В переводе с фортрана ответ гласил следующее: Соединенные Штаты подверглись не только ракетному удару, но и вторжению противника. Такое заключение было сделано на основании того, что спутник обнаружил в Мертвой Долине неизвестный объект (который еще вчера там отсутствовал), не являющийся естественным, и по своим размерам, форме и мощности напоминающий огромную крепость.
— Что уже не лезет ни в какие ворота, — добавил Белг после того, как дискуссия в кабинете Мак-Найта о возможности политической подоплеки загадочного феномена закончилась безрезультатно. — В случае воздушного десанта им пришлось бы доставать все материалы здесь. Если бы они приплыли морем, потребовалась бы перевозка грузов в глубь материка. В обоих случаях их действия не могли остаться незамеченными. И со стратегической точки зрения это чистое безумие: постройки типа крепости утратили свое значение с изобретением артиллерии, а самолеты сделали их бессмысленными.
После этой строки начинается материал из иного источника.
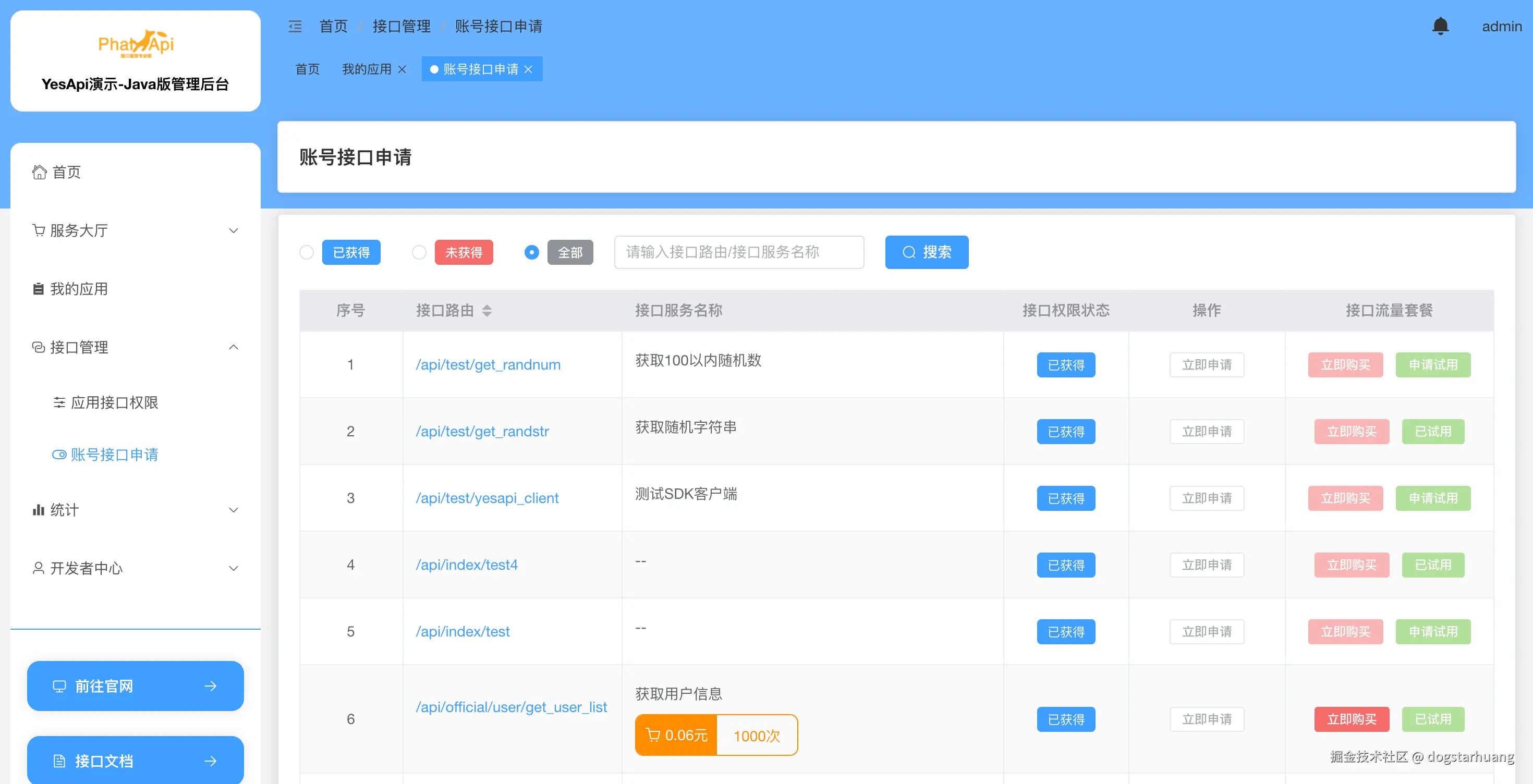Open 应用接口权限 submenu item
1533x784 pixels.
click(114, 403)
Расположение такого объекта в Мертвой Долине означает, что он господствует над весьма незначительной территорией и должен испытывать большие проблемы со снабжением — с самого начала он оказывается в естественной ловушке. И, наконец, каким образом он вырос за ночь? Я хочу спросить вас, генерал, могли бы мы построить нечто подобное за такое короткое время, даже в мирных условиях и в самом благоприятном месте? Я думаю, не могли бы. А если не могли бы мы, значит, не мог бы никто.
Мак-Найт снял трубку и быстро переговорил с кем-то. Поскольку телефон имел глушитель, Белг не слышал, что говорит генерал, но догадался, куда он звонит.
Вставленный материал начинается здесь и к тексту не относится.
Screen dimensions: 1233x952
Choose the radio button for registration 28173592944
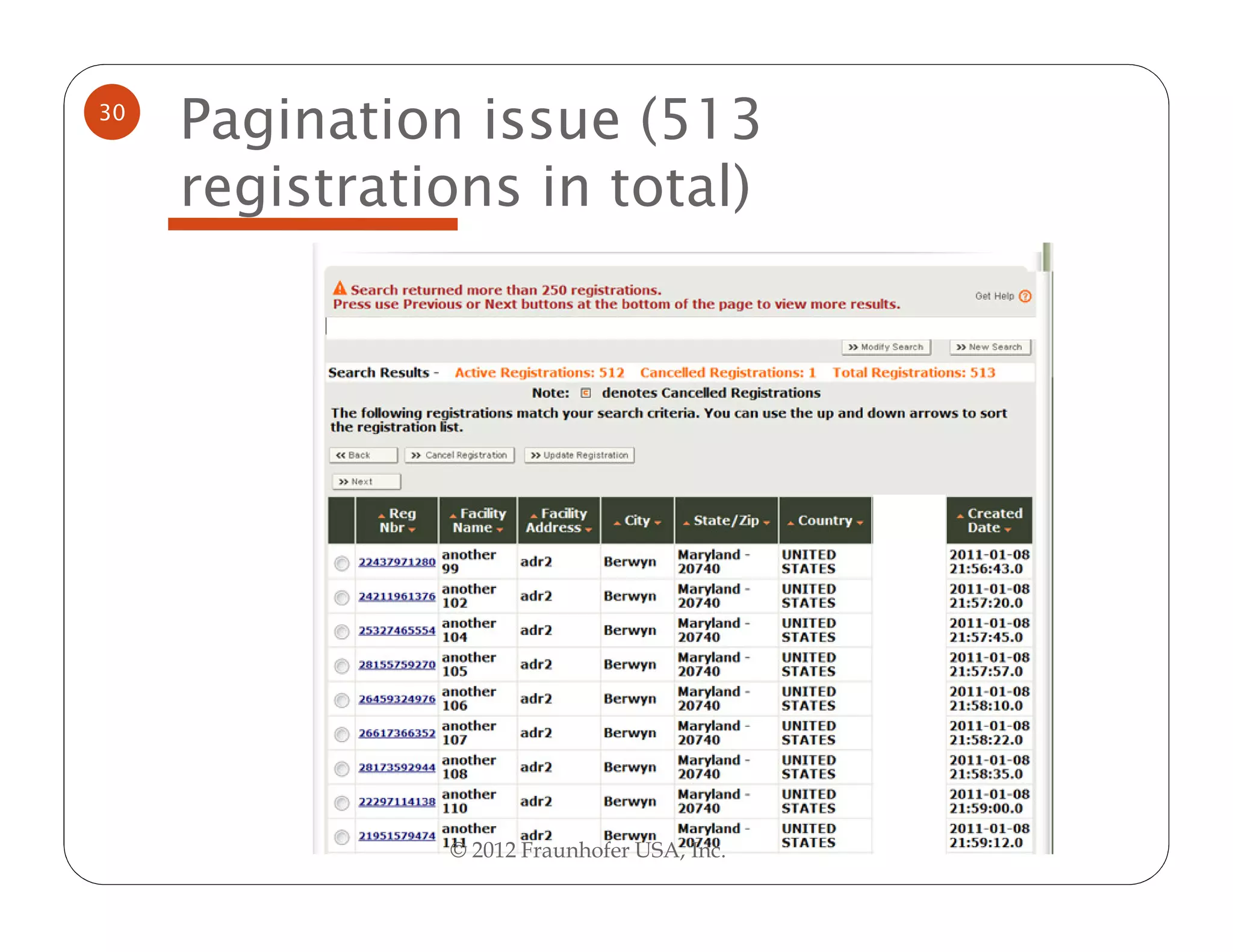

— Чиф Хэй говорит, что машина в полном порядке и результат анализа идентичен предыдущим, — сообщил Мак-Найт. — Теперь, очевидно, дело за рекогносцировкой (он произнес слово правильно, а на фоне его калифорнийского акцента прозвучало это довольно искусственно). Есть ли такой объект в Мертвой Долине или нет? Поскольку спутник смог обнаружить его, он должен иметь гигантские размеры. Не менее двадцати трех миль — даже город Сан-Антонио останется незамеченным, если не знаешь, на что смотришь.
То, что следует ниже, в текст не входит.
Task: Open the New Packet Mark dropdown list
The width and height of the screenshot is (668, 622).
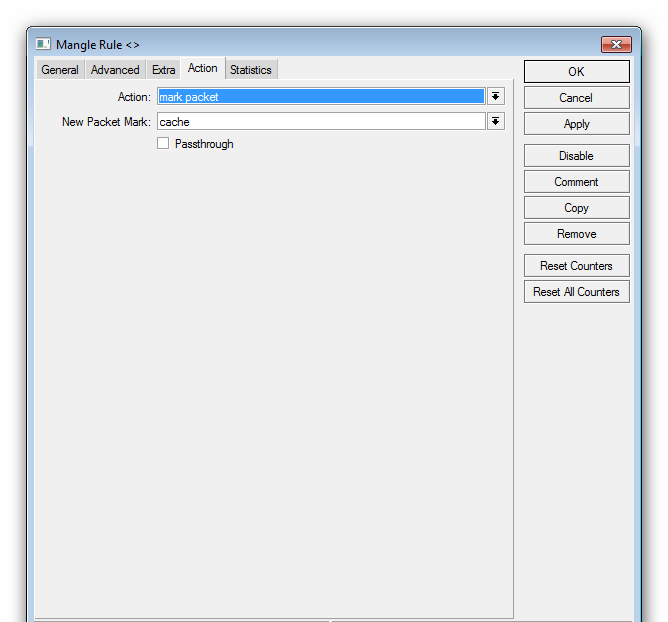Action: 495,122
Белг знал, что тут Мак-Найт говорит как специалист. До того как его назначили командующим стратегическим центром в Денвере, почти вся его служба была связана с различными аспектами воздушной разведки: даже подростком он участвовал в поисково-спасательных операциях Гражданского Воздушного Патруля, которые в то время особенно часто проводились во время пожаров и селей в районе Лос-Анжелеса.
— Я не сомневаюсь, что спутник обнаружил нечто, — сказал Белг. — Но он «видит», вероятно, лишь область высокой радиации, возможно, также готового излучения, а не оптический объект, тем более конструкцию. Мне кажется, речь идет об одной из разделяющихся боеголовок, которая сбилась с курса или была нацелена неточно с самого начала.
— Вполне вероятно, — согласился Мак-Найт. — Но к чему гадать? Очевидно, первым делом надо послать туда пикирующий бомбардировщик и получить фотографии и пентаграммы с малого расстояния. Примитивность сооружения, на что вы обратили внимание, похоже, указывает на китайцев, а у них нет радаров для малой высоты. С другой стороны, если самолет будет обстрелян, мы также получим кое-какие данные о противнике.
Белг вздохнул про себя. Пытаться сбить Мак-Найта с его навязчивой идеи — напрасный труд. Но, может быть, в данном случае она не принесет вреда; во всяком случае, предложение весьма разумное.
— Хорошо, — сказал он. — Один самолет — небольшая ставка. У нас еще останется, что проигрывать.